[Opening EXERCISE MATERIAL section]

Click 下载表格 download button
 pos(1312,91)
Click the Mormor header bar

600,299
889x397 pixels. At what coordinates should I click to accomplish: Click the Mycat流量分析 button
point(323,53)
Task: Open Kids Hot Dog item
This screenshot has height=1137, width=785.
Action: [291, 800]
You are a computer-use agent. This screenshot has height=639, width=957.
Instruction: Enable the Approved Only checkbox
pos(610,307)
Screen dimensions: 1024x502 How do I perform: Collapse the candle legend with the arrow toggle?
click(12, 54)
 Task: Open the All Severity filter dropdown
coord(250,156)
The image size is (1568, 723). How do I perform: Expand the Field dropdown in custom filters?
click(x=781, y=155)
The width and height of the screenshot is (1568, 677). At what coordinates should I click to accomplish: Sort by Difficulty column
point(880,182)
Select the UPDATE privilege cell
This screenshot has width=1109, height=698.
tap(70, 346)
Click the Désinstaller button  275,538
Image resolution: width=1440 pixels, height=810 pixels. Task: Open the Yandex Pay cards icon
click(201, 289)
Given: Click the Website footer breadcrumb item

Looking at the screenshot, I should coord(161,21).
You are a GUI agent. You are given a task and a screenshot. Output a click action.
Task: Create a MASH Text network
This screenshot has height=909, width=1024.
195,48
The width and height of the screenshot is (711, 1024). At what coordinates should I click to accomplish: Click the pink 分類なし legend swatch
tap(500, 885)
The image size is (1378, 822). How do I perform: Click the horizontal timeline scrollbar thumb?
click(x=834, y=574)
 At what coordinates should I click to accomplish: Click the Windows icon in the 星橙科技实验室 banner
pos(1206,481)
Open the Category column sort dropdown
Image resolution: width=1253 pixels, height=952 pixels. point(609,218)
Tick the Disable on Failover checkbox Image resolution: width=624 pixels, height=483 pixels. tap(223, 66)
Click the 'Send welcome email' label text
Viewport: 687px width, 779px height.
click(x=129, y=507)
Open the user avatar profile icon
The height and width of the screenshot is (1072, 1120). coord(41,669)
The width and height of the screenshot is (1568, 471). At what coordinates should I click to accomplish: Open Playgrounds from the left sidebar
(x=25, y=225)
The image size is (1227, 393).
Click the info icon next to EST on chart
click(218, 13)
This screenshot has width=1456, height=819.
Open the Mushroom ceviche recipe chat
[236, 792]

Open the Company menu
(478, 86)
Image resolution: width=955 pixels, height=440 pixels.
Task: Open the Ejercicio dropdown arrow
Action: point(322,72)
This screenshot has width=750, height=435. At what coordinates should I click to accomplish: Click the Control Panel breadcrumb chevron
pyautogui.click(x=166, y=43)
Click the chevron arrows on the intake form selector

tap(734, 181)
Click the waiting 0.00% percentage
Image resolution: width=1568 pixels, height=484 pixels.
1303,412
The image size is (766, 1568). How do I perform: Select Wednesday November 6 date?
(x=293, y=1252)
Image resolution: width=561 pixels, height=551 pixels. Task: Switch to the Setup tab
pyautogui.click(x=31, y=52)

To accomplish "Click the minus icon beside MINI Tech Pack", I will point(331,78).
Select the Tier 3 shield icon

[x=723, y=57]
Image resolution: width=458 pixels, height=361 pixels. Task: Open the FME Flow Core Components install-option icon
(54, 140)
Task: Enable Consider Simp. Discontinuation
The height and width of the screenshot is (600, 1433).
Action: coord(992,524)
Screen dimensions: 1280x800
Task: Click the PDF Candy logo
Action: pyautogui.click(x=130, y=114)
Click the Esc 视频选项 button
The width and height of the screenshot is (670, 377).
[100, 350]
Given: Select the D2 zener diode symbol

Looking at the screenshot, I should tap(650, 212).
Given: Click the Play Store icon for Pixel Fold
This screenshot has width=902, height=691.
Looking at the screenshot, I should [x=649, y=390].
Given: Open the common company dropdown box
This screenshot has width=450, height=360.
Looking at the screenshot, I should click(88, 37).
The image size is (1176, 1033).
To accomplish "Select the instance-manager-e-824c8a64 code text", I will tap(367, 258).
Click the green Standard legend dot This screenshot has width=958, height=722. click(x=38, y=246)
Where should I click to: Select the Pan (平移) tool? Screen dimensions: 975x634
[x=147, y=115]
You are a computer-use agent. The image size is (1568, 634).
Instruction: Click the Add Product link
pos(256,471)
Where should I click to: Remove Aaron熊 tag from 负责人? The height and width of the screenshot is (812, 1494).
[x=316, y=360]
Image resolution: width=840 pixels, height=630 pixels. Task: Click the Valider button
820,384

[Closing EXERCISE MATERIAL section]

» WHAT IS NEEDED: Using the records above, determine how many lines hold the word "computer", and answer with that figure only.

» ANSWER: 2